Based on these figures, The Children’s Society estimates that nearly 110,000 children aged 14 may have self-harmed across the UK during the same 12-month period, including 76,000 girls and 33,000 boys.
One young person told the charity: “I felt like self-harming was what I wanted to do and had to do as there was nothing else I could do. I think there is help for young people but not the right kind of help.
“Feeling not pretty enough or good enough as other girls did contribute towards my self-harming, however, I don’t feel just being a girl is the reason as I think boys feel the same way too”.
Almost half of 14-year-olds who said they had been attracted to people of the same gender or both genders said they had self-harmed (46%), analysis of the Millennium Cohort Survey revealed. Four in ten of these children had shown signs of depression (38%) and three in ten had low well-being (30%) - both compared with one in ten (11 per cent) of all children.
Matthew Reed, Chief Executive at The Children’s Society, said: “It is deeply worrying that so many children are unhappy to the extent that they are self-harming.

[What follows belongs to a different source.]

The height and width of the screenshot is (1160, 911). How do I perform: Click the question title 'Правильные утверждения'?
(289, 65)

“Worries about how they look are a big issue, especially for girls, but this report shows other factors such as how they feel about their sexuality and gender stereotypes may be linked to their unhappiness.”
The Children’s Society’s new Good Childhood survey of 10-17-year-old children and their parents across 2,000 households, which is also part of the report, found children were least happy with school and their appearance.

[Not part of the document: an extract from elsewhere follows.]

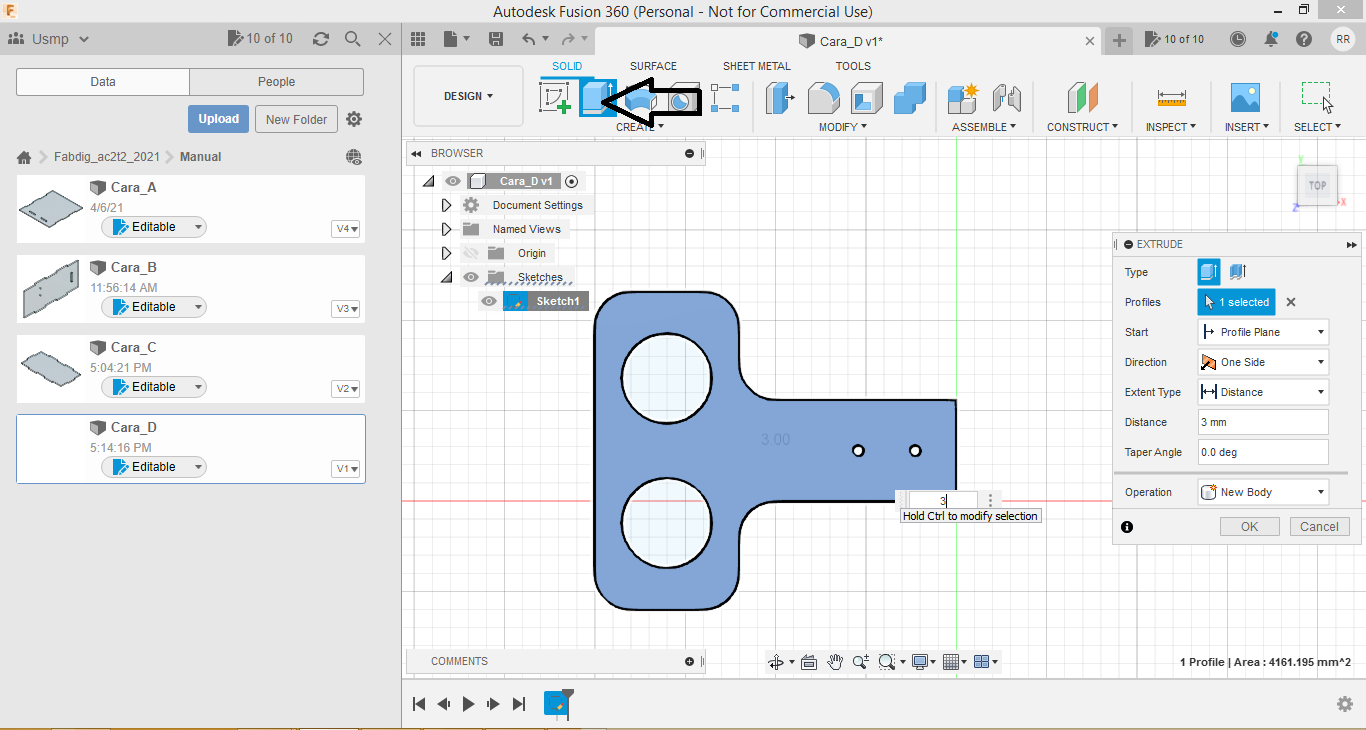Select the Press Pull tool icon
Screen dimensions: 1366x730
point(781,98)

It asked children about their experiences of school. Nearly a quarter (24%) said they heard jokes or comments about other people’s bodies or looks all of the time, while more than a fifth (22%) of those in secondary school said jokes or comments were often made about people’s sexual activity.
Both made girls feel much worse about their appearance and less happy with their life as a whole, but this pattern did not apply to boys.
The research also suggests both boys and girls can be harmed by gender stereotypes and pressure to live up to these expectations.
Children felt under pressure from friends to be good looking but those who felt boys should be tough and girls should have nice clothes were least happy with life.
The report suggests that happiness with family relationships could be the best protection for children because it has the biggest positive influence on their overall well-being.
Matthew Reed added: “It’s vital that children’s well-being is taken more seriously and that much more is done to tackle the root causes of their unhappiness and support their mental health.
“Schools can play an important part in this and that is why we want the Government to make it a requirement for all secondary schools to offer access to a counsellor, regularly monitor children’s well-being and have their mental health provision assessed as part of Ofsted inspections.
“Issues like appearance, gender stereotypes and sexuality should be included in the new Relationships and Sex Education curriculum.
“However, early support for vulnerable children and families in the community, which can help prevent mental health problems from developing, is also vital, and ministers must urgently address the £2bn funding shortfall facing council children’s services departments by 2020.”